Clusters of stars like this one helped show that the Milky Way is enormous and just one of many galaxies. The glittering young stars in this Hubble Space Telescope image are about 20,000 light-years away in the constellation Carina.

A century ago, the Milky Way galaxy was the entirety of the known universe. We had no idea what made the stars shine, and only one star — our own sun — was known to harbor any planets. Of those planets, humans had explored only one: Earth.

“The stellar universe, as we know it … is a flattened, watch-shaped organization of stars and nebulae,” astronomer Harlow Shapley wrote in Science News Bulletin, the earliest version of Science News, in August 1921 (SN: 8/8/1921, p. 3). That sparkling pocket watch was the Milky Way, and at the time Shapley wrote this, astronomers were just beginning to conceive that anything at all might lie beyond it.

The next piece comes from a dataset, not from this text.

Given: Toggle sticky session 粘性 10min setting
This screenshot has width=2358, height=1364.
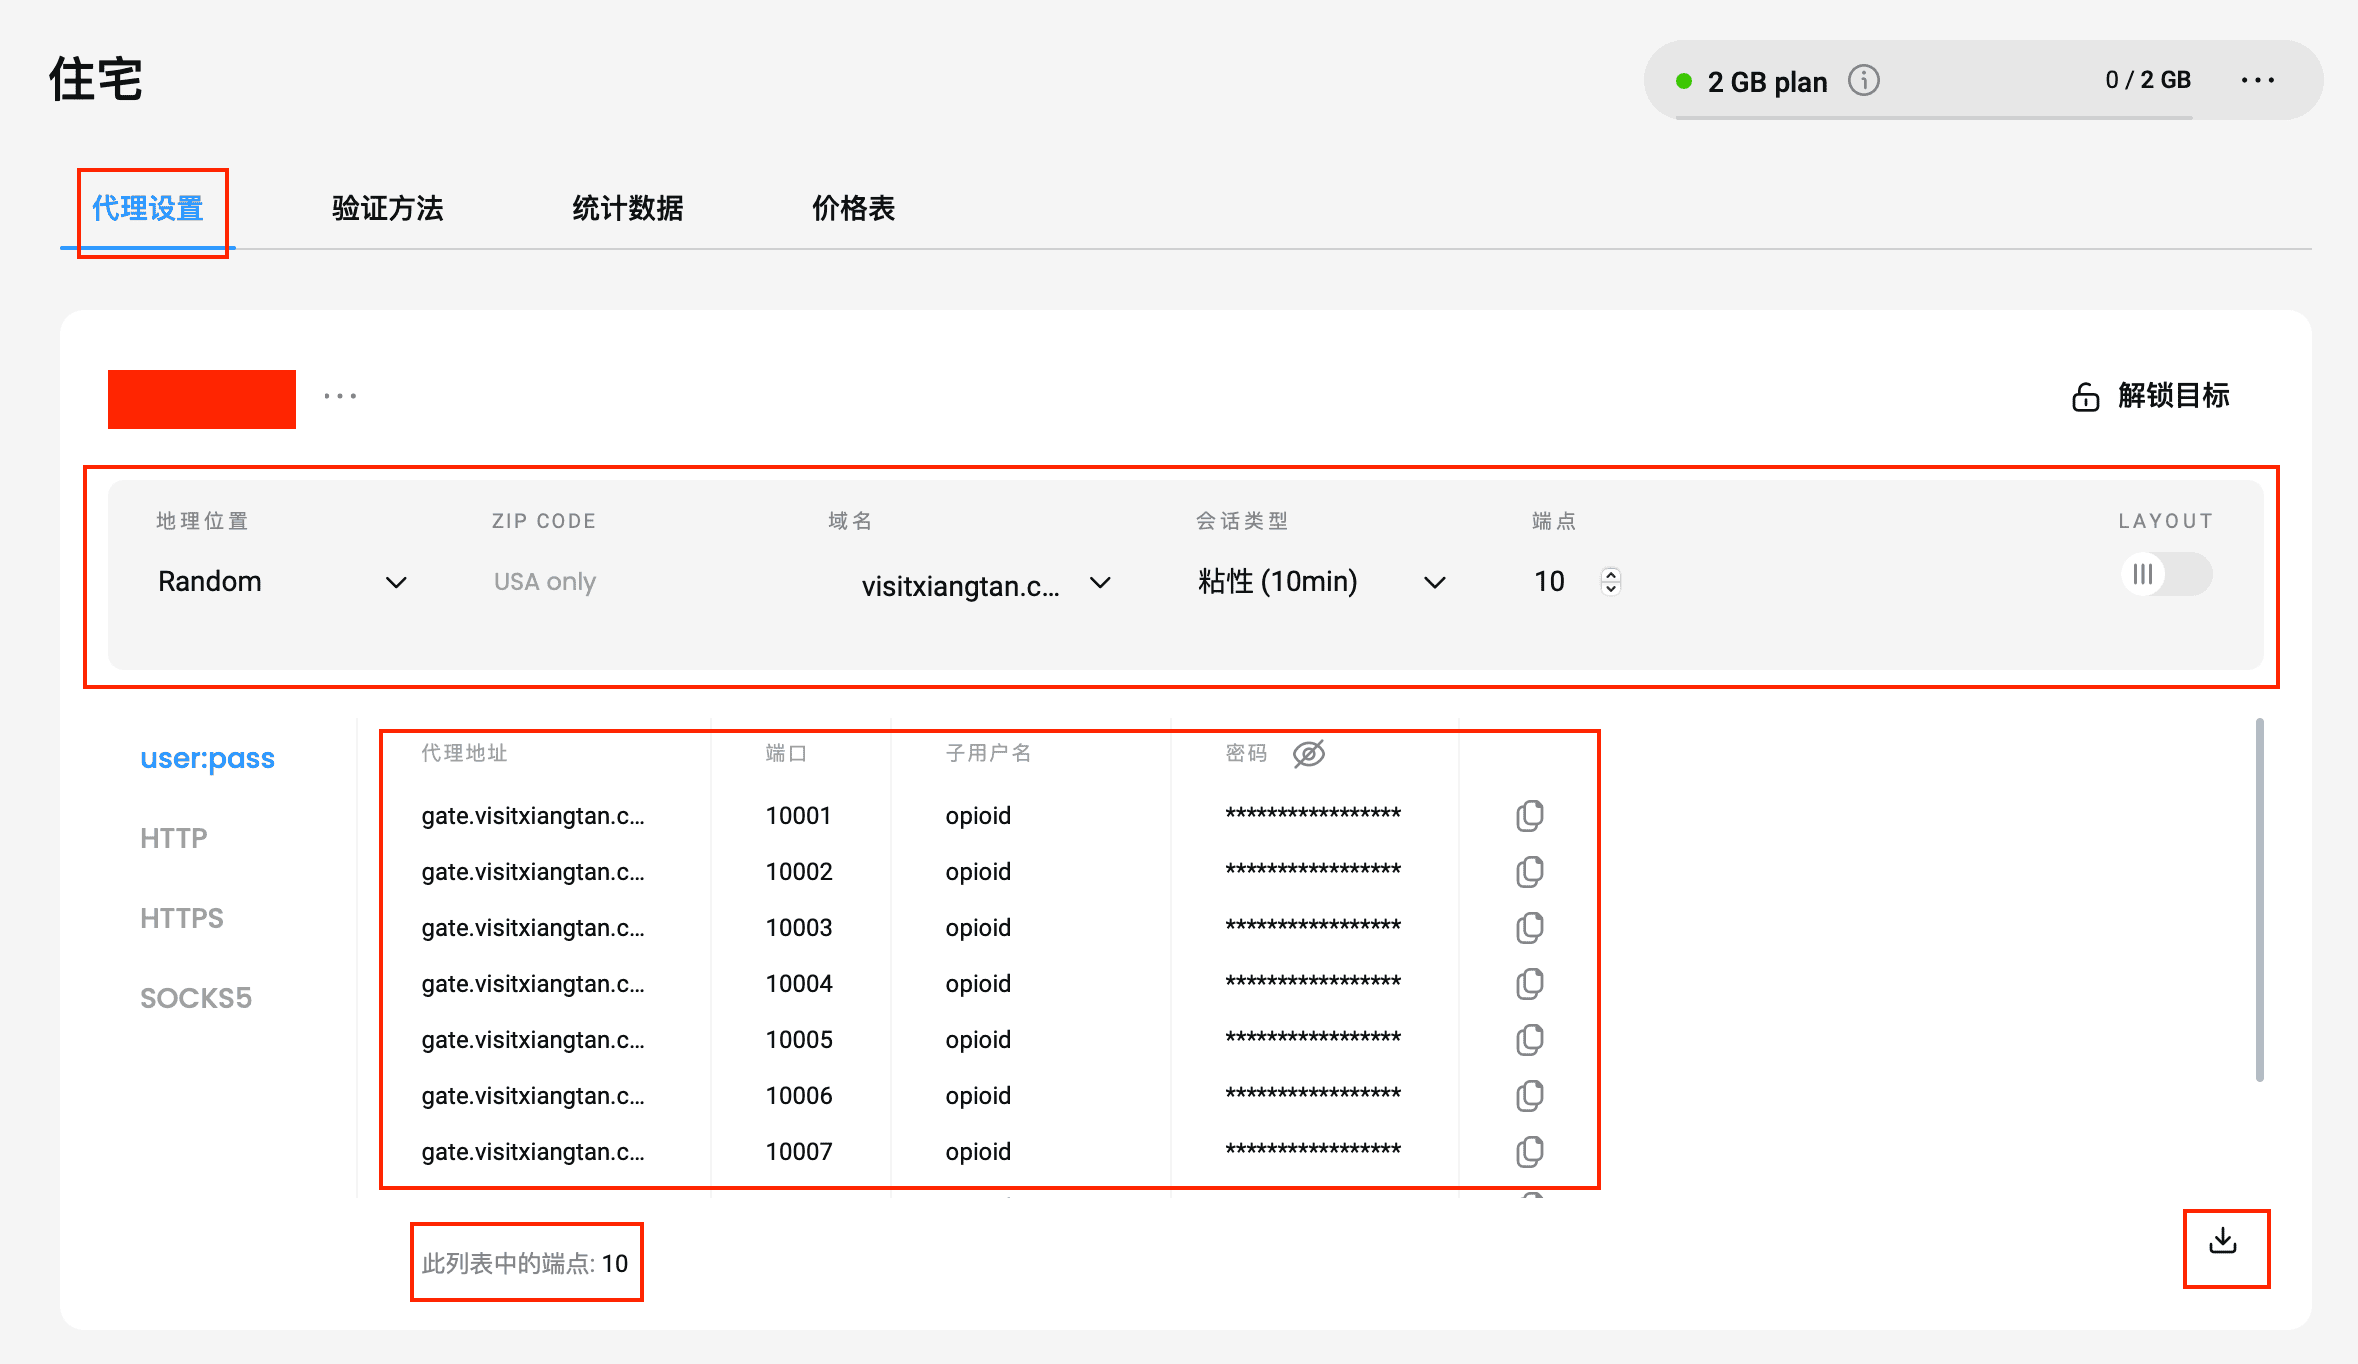Looking at the screenshot, I should (1310, 581).
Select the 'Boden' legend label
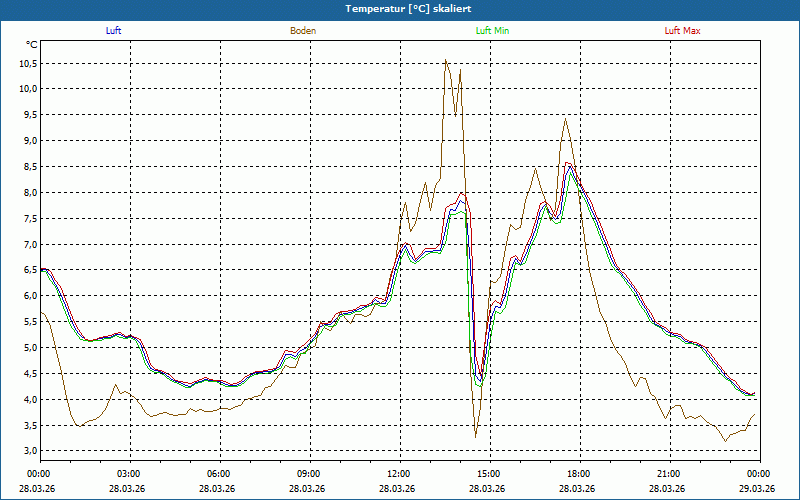The width and height of the screenshot is (800, 500). [x=303, y=31]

Today, spacecraft have flown by every one of the solar system’s planets, taking close-ups of their wildly alien faces. The solar system, it turns out, contains a cornucopia of small rocky and icy bodies that have challenged the very definition of a planet. Thousands of planets have been spotted orbiting other stars, some of which may have the right conditions for life to thrive. And the Milky Way, we now know, is just one of billions of galaxies.